The first approach in patients with acute cholecystitis includes fluid resuscitation, analgesia, suspension of oral intake, nasogastric tube, broad-spectrum antibiotics. This therapeutic scheme, while widely shared, may subject to small variations in timing of each therapeutic measures and in the choice of the antibiotic. Should be discussed the use of nasogastric tube if it can be employed widely at the onset of the disease or selectively in case of nausea, vomiting, abdominal distention. Control of abdominal pain is an essential therapeutic target. For this purpose, nonsteroidal anti-inflammatory drugs are widely used for analgesia. These drugs inhibit the activity of cyclooxygenase 1 and 2 (COX-1 and COX-2) with critical reduction of prostaglandins formation. Prostaglandin E2 plays protective role on epithelial cells of gallbladder by secreting mucin; its reduction decreases this mucin production and consequently the distention of gallbladder wall. The therapy with a single broad-spectrum antibiotic can be correct for mild or moderate acute cholecystitis. In the severe cases should be used more selective antibiotics such as imipenem/cilastatine, third-generation cephalosporine and metronidazole. Bacteria present in acute cholecystitis are frequently Escherichia coli, Enterococcus, Klebsiella, and so on. In the treatment of acute cholecystitis, cholecystectomy plays the central role as standard management. This statement seems seemingly plain and without controversies. There are in the literature several points of wide discussion in which we will report also our experience.

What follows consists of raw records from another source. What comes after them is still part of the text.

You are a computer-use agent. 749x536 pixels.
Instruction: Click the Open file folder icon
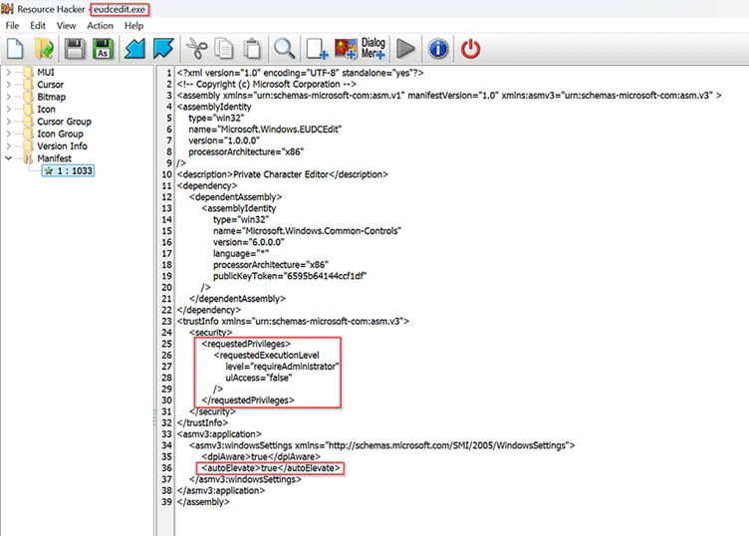click(44, 48)
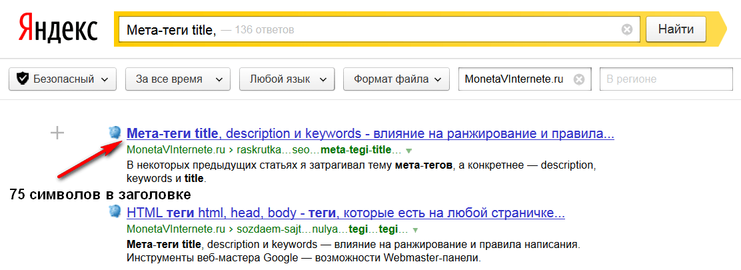Click the Yandex logo
The width and height of the screenshot is (741, 270).
pos(58,29)
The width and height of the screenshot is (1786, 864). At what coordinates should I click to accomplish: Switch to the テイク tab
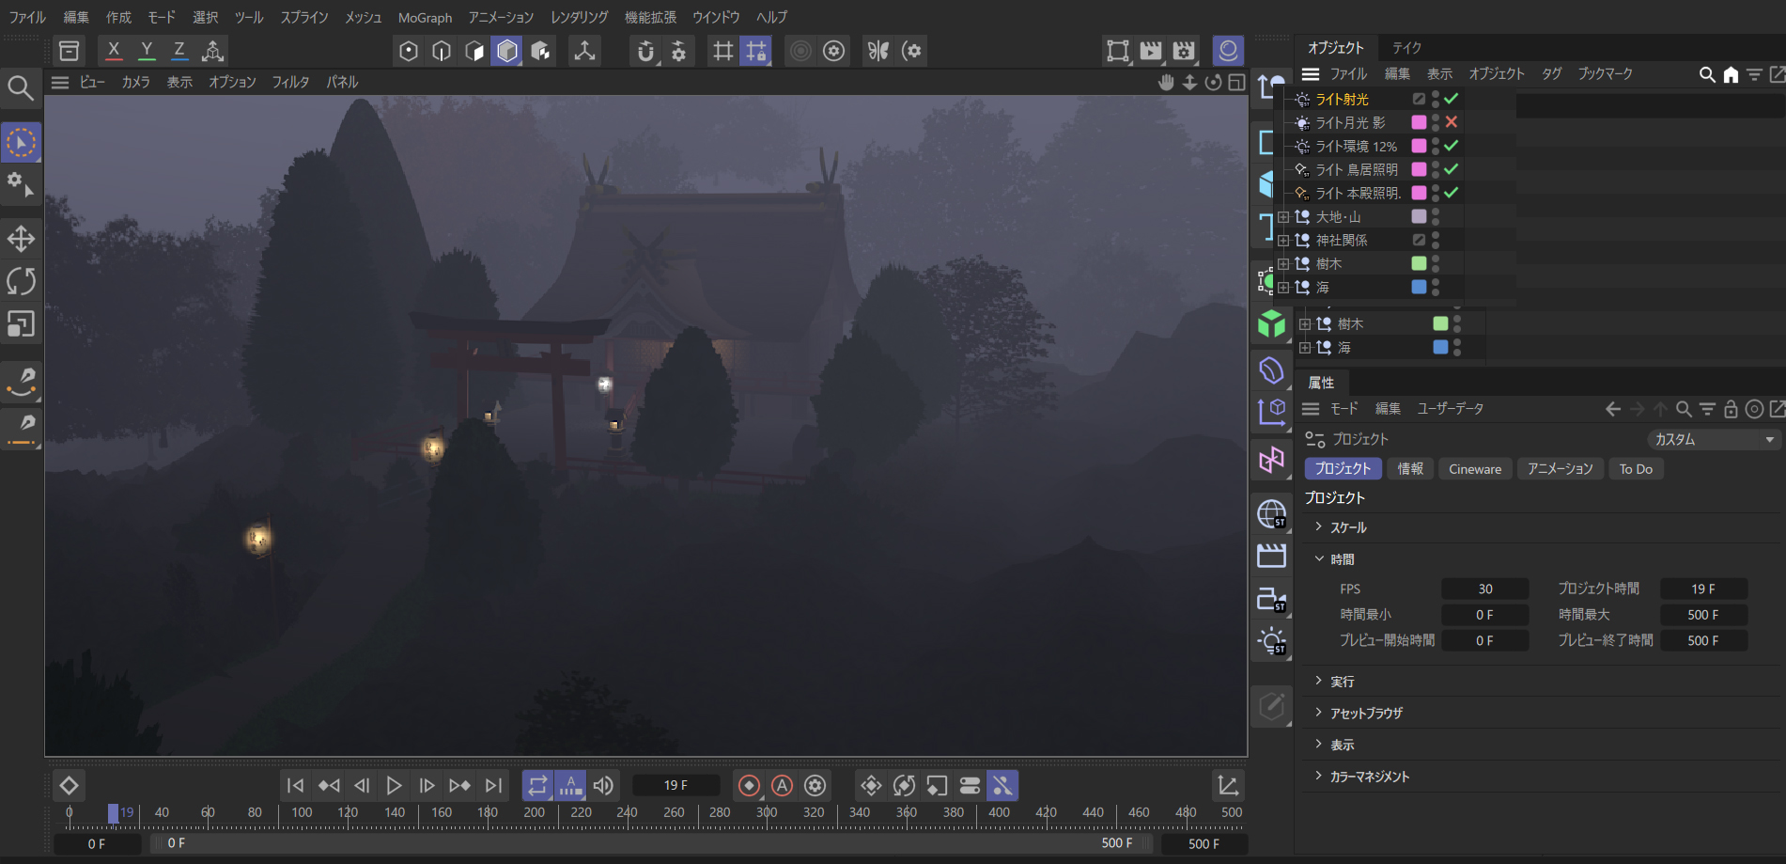pos(1406,48)
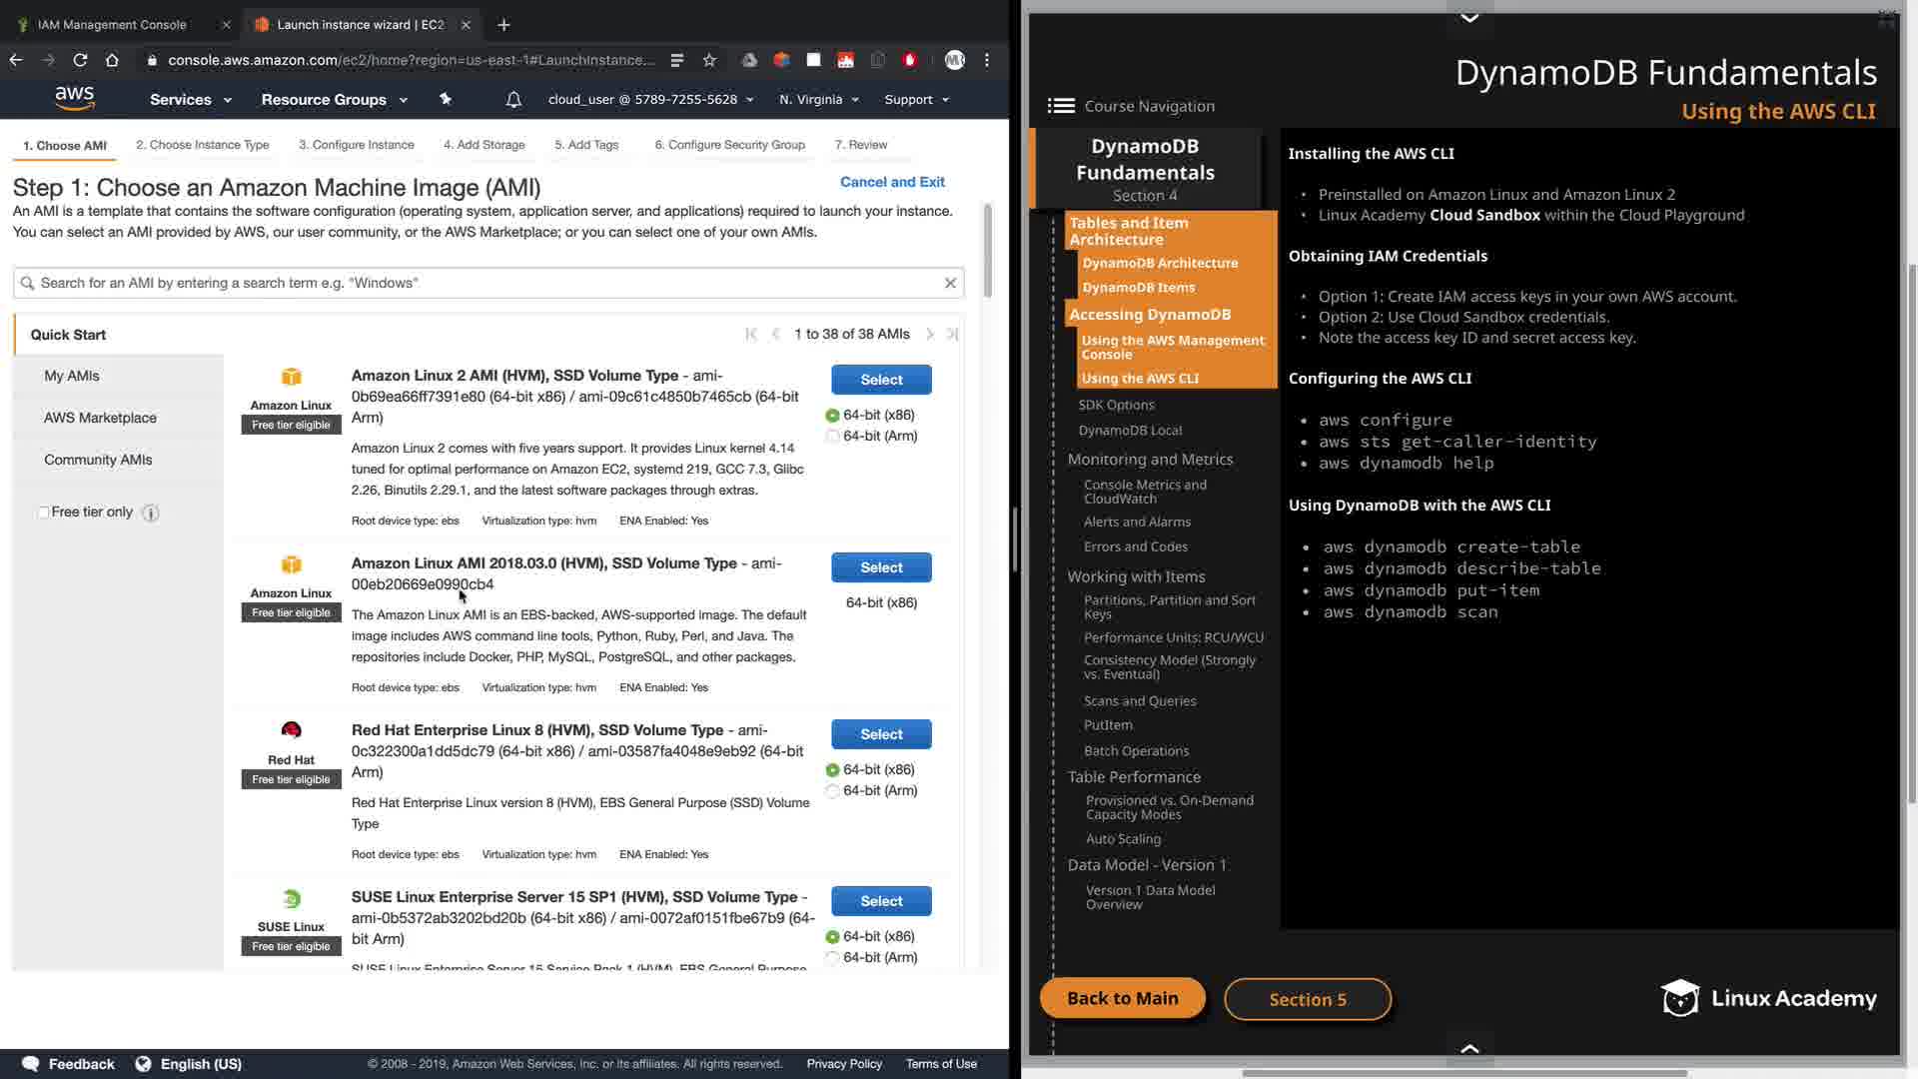Image resolution: width=1918 pixels, height=1079 pixels.
Task: Select 64-bit (Arm) for Red Hat
Action: click(x=832, y=791)
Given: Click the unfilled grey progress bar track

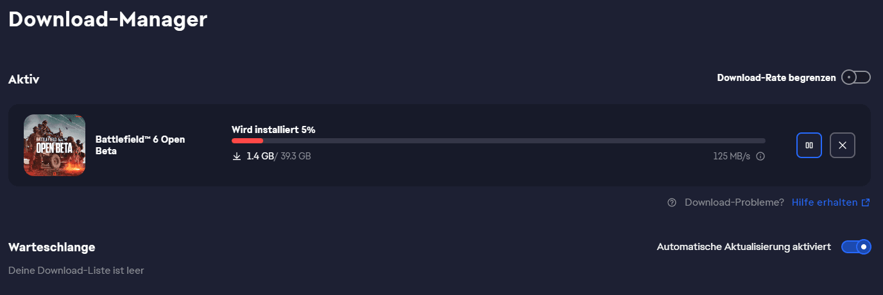Looking at the screenshot, I should click(513, 141).
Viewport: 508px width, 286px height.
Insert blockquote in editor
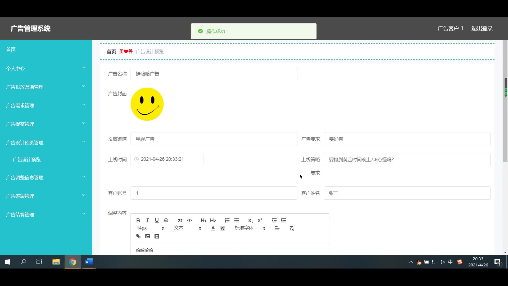click(180, 220)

The timing of the intervention is very important topic: the choice between early and delayed cholecystectomy with various operative outcomes. The first item to make is to define “early intervention.” Within acute cholecystitis, there are several clinical pathological conditions that are the evolution of the inflammatory/septic process, from mild to severe, life-threatening forms. The reasonable options, always in urgent approach, can vary from emergency to intervention within 24–48–72 hours (early procedures). Another consideration adds uncertainty in the choice of timing of intervention because the dissection difficulties of inflamed operative site, with the possible increase of intraoperative morbidity that can be very severe in both approaches, laparoscopic and open [36].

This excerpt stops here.